I'm trying to create a chatbot using Amazon Lex to display results from a database. The designed conversational flow is to show 10 results at first, and then provide an option for the user to "See more results?", which would be a Yes/No question. This would give an additional 10 results from the database. I have searched through the documentation and forums on the internet, to understand a way to add this follow-up Yes/No question, and have been unsuccessful. I'm relatively new to LEX and am unable to model this conversational flow. Can someone explain this/direct me to the right documentation?
Any help/links are highly appreciated.
You can create your own Yes/No custom slot type in the Lex Console.
I've built one as an example here:
I named the slot type affirmation
Then I restricted a list of synonyms to equate to either Yes
or No
values.
This allows a user to respond naturally in many different ways and the bot will respond appropriately.
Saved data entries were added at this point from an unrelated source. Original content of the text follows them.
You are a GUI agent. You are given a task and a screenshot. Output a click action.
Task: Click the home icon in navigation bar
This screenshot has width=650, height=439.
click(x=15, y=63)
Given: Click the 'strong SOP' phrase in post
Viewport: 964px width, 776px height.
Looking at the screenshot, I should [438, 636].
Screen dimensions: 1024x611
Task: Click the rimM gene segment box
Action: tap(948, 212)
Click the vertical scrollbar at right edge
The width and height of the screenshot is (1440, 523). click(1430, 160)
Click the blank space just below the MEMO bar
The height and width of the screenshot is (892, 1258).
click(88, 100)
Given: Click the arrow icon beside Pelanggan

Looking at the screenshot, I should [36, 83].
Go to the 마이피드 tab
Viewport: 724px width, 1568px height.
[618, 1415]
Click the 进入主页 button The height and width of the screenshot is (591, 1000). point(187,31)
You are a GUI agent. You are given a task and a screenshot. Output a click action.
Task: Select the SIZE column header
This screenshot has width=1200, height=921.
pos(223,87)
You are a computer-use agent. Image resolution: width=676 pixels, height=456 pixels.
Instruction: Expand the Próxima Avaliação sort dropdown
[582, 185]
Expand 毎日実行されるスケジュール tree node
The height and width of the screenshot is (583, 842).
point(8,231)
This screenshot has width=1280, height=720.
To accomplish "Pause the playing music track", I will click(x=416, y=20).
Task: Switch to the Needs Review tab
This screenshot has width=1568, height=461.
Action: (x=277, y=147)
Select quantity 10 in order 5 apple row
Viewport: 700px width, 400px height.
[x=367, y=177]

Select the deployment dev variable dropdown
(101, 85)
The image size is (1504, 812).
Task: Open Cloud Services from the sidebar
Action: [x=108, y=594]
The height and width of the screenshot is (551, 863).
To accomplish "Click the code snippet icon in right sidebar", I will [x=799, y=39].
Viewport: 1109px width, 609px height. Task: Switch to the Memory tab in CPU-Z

All you have to do is build your Lambda handling of any slot that uses this slot type to look for either "Yes" or "No".
You can easily monitor this slot too to log any input that was not on your synonym list in order to expand your list and improve your bot's recognition of affirmations and negations.
I even built a parser for this slot in Lambda to be able to recognize emoji's (thumbs up/down, smiley face, sad face, etc.) correctly as positive or negative answers to these type of questions in my bot.
It might be surprising that Lex doesn't have this built-in like Alexa, but it's not hard to build and you can customize it easily which you cannot do with built-in slot types.
Anyway, after making this SlotType, you can create multiple slots that use it in one intent.
Lets say you create a slot called 'moreResults' and another called 'resultsFeedback'. Both would be set to use this 'affirmation' slotType to detect Yes/No responses.
Then when you ElicitSlot either of these slots in the convo, you can form the question specifically for each slot. And you can check whether the slot is filled with values 'Yes' or 'No' in your Lambda on the next response.